Bland–Altman plot of maximum amplitude (MA) with treatment threshold lines shown. Differences in treatment recommendation between the TEG5000 and the TEG6s (Haemonetics Corporation, Braintree, MA, USA) when using the same algorithm can be visualised.
The strengths of this study are that it contains the largest patient sample to date using cardiac surgical patients, that data were prospectively collected, treating clinicians were blinded to TEG6s results and had no influence over TEG6s testing, and that comparison is made between non-citrated TEG5000 and citrated TEG6s. Non-citrated TEG5000 is used by many operating theatres and cardiac units where testing is performed at (or very close) to point of care so this study uses a real-world situation when comparing the two TEG machines. Finally, the large number of coagulopathic results was also a strength because it allowed comparison of the TEG machines in this context.
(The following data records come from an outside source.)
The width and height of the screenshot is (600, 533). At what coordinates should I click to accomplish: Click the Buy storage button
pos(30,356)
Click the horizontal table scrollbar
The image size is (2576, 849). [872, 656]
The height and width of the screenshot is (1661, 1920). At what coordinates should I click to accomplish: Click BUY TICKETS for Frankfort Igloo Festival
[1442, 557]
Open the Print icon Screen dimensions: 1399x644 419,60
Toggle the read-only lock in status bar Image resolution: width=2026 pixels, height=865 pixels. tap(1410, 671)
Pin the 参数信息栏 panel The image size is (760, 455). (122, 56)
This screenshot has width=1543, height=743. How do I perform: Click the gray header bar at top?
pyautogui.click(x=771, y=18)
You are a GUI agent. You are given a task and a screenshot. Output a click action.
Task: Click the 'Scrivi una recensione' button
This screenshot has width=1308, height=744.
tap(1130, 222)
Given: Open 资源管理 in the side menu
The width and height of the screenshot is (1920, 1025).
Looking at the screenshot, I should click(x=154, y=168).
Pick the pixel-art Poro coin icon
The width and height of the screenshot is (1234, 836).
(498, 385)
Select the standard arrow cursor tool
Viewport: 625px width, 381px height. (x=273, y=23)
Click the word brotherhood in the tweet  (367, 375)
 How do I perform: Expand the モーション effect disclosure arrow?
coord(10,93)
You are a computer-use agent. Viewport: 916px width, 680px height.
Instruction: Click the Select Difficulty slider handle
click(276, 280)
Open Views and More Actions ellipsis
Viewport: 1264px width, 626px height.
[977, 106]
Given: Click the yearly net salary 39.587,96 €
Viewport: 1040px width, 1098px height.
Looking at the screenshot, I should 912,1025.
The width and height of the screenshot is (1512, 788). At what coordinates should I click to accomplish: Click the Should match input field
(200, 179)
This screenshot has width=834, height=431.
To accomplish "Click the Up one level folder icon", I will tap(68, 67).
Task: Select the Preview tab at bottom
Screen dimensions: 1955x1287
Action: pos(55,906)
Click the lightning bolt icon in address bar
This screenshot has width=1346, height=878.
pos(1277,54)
Limitations of the study are the large number of patients who had more than two samples taken, that a large number of tests on the TEG6s were interrupted prior to completion to allow for further testing and the very limited number of FF tests performed on TEG5000. This was because non-heparinase FF is not part of our current TMACS but these data would have been very useful given the growing interest in fibrinogen replacement in coagulopathy.
In conclusion, TEG6s results have poor concordance with TEG5000 results, particularly when a coagulopathy exists. For MA and possibly FFMA there appears to be a fixed bias between the two machines with TEG6s returning lower values than TEG5000. This is in contrast to the reported normal ranges and warrants further investigation. The TEG6s cannot be used interchangeably with the TEG5000 using our current TEG5000 TMACS. Although it is entirely feasible that TEG6s could act as a better diagnostic tool, especially given the ease of operation, its utility still requires independent prospective validation.
Footnotes
Declaration of conflicting interests
The author(s) declared no potential conflicts of interest with respect to the research, authorship, and/or publication of this article.
Funding
The author(s) received no financial support for the research, authorship, and/or publication of this article.